Non, il y a un grand nombre de femmes qui ont été infectées. Il faut aussi se rappeler que les Tutsis représentaient 10 % de la population rwandaise à l'époque; cela vous donne une idée des chiffres. Cette femme est certainement une exception. Parmi les personnes qui ont été diagnostiquées une année après le génocide, il y en a seulement deux qui sont encore vivantes. Pourtant, les médicaments antirétroviraux utilisés ici semblent donner des résultats très efficaces pour lutter contre la souche du VIH qui existe dans la région.
C'est très utile.
Merci beaucoup. Votre témoignage nous a beaucoup aidés, et nous vous sommes très reconnaissants d'avoir pris le temps de nous parler. J'ignore quel est le décalage horaire, mais je suppose qu'il se fait très tard dans la soirée. Je vous remercie donc d'avoir veillé si tard pour contribuer à notre étude.
Chers collègues, je vous prie d'attendre un instant. J'aimerais qu'on s'occupe d'un autre point à l'ordre du jour.

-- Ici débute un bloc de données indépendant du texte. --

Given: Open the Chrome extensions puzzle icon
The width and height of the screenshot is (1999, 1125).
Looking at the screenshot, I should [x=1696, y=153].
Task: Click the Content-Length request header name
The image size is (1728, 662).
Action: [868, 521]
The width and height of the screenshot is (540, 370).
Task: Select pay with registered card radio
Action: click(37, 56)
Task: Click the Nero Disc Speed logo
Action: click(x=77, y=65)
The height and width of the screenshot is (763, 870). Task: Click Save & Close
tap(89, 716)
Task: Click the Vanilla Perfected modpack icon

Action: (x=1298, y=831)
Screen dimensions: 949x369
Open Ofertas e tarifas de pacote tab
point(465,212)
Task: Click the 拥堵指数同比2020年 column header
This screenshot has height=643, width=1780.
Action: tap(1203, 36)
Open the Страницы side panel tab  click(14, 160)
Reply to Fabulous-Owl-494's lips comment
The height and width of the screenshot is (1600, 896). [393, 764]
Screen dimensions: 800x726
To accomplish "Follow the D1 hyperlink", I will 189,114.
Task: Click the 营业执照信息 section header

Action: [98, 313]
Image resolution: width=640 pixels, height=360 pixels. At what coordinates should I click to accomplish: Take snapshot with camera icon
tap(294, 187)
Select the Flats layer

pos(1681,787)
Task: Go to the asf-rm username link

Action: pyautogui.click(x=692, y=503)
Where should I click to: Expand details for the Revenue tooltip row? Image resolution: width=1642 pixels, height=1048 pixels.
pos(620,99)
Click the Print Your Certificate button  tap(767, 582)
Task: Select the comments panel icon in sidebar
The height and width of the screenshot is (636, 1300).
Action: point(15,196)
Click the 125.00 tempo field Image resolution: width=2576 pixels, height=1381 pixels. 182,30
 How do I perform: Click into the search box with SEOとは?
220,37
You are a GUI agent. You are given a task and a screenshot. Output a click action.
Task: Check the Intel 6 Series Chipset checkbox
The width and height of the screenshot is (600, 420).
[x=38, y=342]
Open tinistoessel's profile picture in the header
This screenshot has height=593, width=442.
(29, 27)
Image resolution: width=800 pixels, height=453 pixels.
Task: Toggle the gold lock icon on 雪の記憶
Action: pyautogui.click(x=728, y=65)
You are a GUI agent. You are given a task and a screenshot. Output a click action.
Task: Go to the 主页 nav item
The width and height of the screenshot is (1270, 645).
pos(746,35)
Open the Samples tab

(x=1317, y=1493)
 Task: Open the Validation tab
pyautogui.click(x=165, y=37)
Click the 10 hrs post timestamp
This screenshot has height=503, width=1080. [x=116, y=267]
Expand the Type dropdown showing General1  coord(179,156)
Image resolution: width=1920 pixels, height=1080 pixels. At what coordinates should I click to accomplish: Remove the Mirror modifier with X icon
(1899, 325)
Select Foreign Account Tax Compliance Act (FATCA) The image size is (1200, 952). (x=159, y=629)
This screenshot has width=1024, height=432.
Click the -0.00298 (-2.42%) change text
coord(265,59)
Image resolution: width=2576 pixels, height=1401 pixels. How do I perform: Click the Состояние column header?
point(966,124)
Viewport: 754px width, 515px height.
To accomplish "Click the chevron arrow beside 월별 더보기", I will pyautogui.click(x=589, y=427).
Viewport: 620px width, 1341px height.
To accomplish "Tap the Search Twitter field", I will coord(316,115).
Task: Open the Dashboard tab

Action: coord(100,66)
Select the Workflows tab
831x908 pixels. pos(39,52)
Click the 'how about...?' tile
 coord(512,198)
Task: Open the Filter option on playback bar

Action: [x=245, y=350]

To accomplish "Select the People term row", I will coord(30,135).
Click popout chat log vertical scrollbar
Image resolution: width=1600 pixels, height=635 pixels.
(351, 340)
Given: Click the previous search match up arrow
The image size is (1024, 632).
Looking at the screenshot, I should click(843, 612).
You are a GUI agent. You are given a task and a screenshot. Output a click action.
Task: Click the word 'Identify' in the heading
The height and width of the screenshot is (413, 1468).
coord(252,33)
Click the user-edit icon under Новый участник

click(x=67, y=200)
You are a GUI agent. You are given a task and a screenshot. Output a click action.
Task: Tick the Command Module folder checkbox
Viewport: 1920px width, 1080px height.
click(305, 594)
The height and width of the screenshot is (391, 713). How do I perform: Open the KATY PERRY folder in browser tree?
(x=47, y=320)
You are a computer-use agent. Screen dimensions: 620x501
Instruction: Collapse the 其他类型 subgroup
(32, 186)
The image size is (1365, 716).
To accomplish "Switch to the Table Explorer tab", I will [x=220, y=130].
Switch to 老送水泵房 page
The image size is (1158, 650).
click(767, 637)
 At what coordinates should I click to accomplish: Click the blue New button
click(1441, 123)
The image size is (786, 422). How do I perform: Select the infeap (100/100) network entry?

Le 27, nous avons adopté une motion concernant Leopoldo Lopéz. Selon la procédure, cette information est consignée dans notre procès-verbal, mais personne ne sera au courant de la résolution tant que nous n'aurons pas publié un communiqué de presse, et il faudra d'abord que nous nous mettions d'accord là-dessus. Par conséquent, je demande votre permission pour publier un communiqué de presse disant que nous avons adopté la motion le 27 novembre.
Des voix: D'accord.
Le président: Voilà, c'est tout. Merci beaucoup.
La date de la prochaine réunion vous sera communiquée plus tard. La séance est levée.